To save British steel, we need cool heads and strong action from government

Thousands of steelworkers across the United Kingdom are relying on us to collectively raise our game and the world is watching – we cannot fail.

By John Park

The announcement that Tata Steel are to put all of their British steel operations up for sale is the biggest challenge for British industry in a generation and it needs a coherent response from industry, government and trade unions.

This is a proud industry, sitting at the centre of so many communities across the United Kingdom. Every Tata Steel job loss would lead to an additional four jobs being at risk in the wider economy and every plant closed undermines the country’s ability to make and manufacture. Tata’s announcement isn’t just about steel jobs and steel communities, it’s about the ability of the UK to perform in a global economy.

That’s why MPs must hold ministers to account and ensure they act decisively. We must keep all options open – support from government is vital and it appeared to be accepted yesterday they may need to intervene to protect Tata’s strategic industrial assets.
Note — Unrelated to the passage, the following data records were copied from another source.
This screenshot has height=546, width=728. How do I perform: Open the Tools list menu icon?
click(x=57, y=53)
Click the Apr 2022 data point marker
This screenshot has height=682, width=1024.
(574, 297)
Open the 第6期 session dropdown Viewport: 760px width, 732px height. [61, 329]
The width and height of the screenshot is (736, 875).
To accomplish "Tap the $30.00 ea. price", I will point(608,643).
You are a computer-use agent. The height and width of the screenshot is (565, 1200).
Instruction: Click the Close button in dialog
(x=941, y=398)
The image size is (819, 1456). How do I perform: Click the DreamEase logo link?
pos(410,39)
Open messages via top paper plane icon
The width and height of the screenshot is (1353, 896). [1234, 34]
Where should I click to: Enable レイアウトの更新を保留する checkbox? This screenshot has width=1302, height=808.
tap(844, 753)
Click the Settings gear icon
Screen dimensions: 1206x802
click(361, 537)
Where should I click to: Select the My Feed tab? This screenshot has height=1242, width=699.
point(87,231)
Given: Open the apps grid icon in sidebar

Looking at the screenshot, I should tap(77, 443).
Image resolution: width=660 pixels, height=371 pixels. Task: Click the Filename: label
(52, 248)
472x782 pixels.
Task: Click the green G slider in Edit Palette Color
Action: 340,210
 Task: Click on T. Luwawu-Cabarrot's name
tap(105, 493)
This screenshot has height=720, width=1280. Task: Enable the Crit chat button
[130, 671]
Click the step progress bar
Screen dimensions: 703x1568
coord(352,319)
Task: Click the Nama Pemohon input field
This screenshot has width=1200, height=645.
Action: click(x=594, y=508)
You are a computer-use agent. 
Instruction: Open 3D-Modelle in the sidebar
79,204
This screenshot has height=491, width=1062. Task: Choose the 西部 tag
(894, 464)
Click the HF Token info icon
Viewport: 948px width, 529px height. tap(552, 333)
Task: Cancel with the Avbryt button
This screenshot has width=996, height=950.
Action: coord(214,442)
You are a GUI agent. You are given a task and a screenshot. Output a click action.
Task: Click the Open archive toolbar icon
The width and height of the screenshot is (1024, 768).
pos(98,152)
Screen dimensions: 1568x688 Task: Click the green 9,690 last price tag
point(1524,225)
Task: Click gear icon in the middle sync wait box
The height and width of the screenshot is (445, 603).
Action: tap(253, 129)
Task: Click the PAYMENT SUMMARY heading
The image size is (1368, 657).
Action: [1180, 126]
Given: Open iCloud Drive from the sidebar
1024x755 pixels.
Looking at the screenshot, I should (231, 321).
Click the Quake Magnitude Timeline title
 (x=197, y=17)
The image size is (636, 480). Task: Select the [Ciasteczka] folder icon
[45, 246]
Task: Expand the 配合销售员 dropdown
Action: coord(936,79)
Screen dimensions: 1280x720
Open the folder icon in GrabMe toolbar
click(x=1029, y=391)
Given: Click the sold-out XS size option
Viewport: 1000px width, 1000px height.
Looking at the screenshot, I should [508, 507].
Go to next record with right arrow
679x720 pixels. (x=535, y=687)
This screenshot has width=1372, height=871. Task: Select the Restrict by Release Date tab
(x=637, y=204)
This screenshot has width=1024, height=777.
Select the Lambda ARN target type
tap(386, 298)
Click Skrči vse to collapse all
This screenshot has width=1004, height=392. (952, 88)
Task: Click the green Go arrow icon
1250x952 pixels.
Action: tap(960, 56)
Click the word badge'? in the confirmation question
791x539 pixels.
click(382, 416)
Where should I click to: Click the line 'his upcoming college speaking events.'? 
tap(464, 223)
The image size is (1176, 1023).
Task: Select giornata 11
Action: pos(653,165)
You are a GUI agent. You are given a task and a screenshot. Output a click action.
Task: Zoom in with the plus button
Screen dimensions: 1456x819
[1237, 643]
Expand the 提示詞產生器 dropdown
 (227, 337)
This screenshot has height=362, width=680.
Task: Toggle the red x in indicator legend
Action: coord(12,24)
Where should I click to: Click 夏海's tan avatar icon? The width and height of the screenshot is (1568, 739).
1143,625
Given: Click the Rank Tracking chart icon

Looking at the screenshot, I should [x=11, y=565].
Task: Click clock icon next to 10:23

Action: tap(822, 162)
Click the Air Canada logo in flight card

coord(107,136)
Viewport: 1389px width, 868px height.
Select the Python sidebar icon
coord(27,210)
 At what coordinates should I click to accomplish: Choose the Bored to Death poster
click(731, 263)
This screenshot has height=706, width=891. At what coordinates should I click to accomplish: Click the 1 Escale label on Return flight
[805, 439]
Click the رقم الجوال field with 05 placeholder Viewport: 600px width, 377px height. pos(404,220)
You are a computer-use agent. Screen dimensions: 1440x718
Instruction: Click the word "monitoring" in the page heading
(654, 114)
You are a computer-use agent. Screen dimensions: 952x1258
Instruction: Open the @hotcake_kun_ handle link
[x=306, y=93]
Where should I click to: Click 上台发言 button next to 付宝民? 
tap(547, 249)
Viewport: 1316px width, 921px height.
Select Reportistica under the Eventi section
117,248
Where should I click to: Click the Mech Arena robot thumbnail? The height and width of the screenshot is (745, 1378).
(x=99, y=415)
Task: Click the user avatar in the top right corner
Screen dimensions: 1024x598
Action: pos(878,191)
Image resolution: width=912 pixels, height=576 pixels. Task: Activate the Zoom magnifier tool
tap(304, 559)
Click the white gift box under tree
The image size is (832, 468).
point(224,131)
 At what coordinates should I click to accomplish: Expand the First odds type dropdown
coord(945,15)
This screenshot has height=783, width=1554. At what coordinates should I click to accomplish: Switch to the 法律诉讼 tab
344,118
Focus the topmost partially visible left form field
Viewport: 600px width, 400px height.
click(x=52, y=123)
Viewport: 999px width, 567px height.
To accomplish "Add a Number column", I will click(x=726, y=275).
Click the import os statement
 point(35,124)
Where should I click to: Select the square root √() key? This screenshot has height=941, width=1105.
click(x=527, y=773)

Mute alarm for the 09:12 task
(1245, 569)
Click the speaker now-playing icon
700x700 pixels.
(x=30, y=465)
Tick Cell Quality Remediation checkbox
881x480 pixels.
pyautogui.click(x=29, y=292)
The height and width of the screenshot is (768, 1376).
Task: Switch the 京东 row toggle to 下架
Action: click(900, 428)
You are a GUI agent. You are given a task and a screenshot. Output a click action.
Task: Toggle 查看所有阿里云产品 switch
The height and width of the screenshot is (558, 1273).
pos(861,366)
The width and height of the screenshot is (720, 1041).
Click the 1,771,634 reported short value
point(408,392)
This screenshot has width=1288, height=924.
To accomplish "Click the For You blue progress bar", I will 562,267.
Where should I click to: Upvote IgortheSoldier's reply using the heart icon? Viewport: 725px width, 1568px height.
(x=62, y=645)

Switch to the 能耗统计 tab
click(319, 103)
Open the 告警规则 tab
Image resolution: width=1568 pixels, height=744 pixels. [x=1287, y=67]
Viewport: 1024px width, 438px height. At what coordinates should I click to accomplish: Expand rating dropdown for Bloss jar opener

The PM was less clear on that approach this morning – but they need to learn from their failure to intervene after SSI’s liquidation last year in Redcar and take a more proactive approach with this situation. A recall of parliament is also a proportionate response given the impact this could have on thousands of workers, dozens of communities and the wider British economy.

There also needs to be political pressure to ensure that Tata makes good its commitment of being a responsible seller. It is crucial that Tata takes reasonable time to work with potential buyers, engage constructively with the trade unions and provides access to government officials so they can support initiatives to secure the future of the industry. 

Yes, there are many challenges facing the industry at this moment – particularly the flooding of the global market with cheap Chinese steel – but Tata has invested during their tenure in a number of UK sites over a sustained period. This means the onsite plant could be very attractive to potential investors. The workforce has played their part too. This is an industry that has worked hard to be globally competitive over many years. Unions don’t talk enough about working constructively with employers but that is what has happened in the steel industry in recent years. Yes, there have been ups and downs – and the occasional fallout – but the workers have engaged positively in steps to improve efficiency – always seeking to build a sustainable industry with decent jobs at its heart.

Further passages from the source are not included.